The Do Better tactic has been an accepted part of life since grade school.  When faced with the ultimatum that one must do better, the conditioned response is to just do it.  It reminds us of that cross second grade teacher who caught us with sloppy incomplete homework.  A casual remark in response to a supplier’s question could be, “You’ll have to do better.”  This rather open ended comment could apply to price, quality, delivery, and service, or it could be an expression of disbelief.  It often spurs a bettering of the offer or a helpful explanation, as was the case with our homework.  Skilled sales pros may counter with the question of, “How much better?”  This response is another Broadway opening to launch into our Price Analysis and Cost Analysis investigations, much as we did in the case of the “Where do I have to be” question.  

The Silence tactic is intimately and explicitly understood as a personal relationship tool between men and women.  Leaving that field to the experts, we will move on to the business applications.  Silence is unique for its absence of words.  Unless we add body language messages, this tactic is completely open to subjective interpretation.  I learned the power of the tactic quite by accident.  In a routine sales visit, the VP accompanying the National Accounts rep assigned to me summarily took over the meeting and proceeded to dazzle me with an unexpected proposal for a new product.  He told me about its markets, the features and benefits, and how it would supplement our current business.  I sat in amazement and a bit of amusement as this fellow sped through his presentation and brushed aside signals of his prospect’s confusion.  His mission was to get to the closing question.  As he sped to the climax of his spiel, he ended expectantly on the price.  

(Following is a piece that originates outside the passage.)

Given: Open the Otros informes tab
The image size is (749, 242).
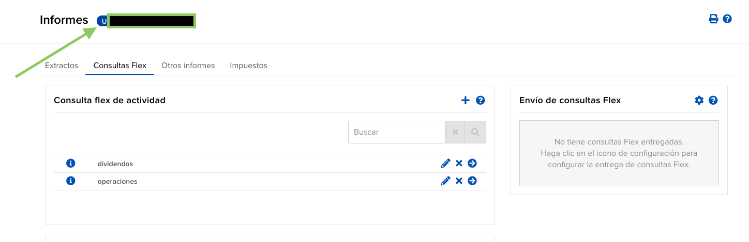Looking at the screenshot, I should [188, 66].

I was so taken aback that I truly felt lost for words.  As I remained silent, his facial expression betrayed fear and embarrassment.  He had ended on the price.  I must have been upset by the price.  After an uncomfortable eternity of 15 seconds or so, he couldn’t stand it.  His next words were to improve the price.  He was negotiating with himself!  Since this tactic is silence, enough said?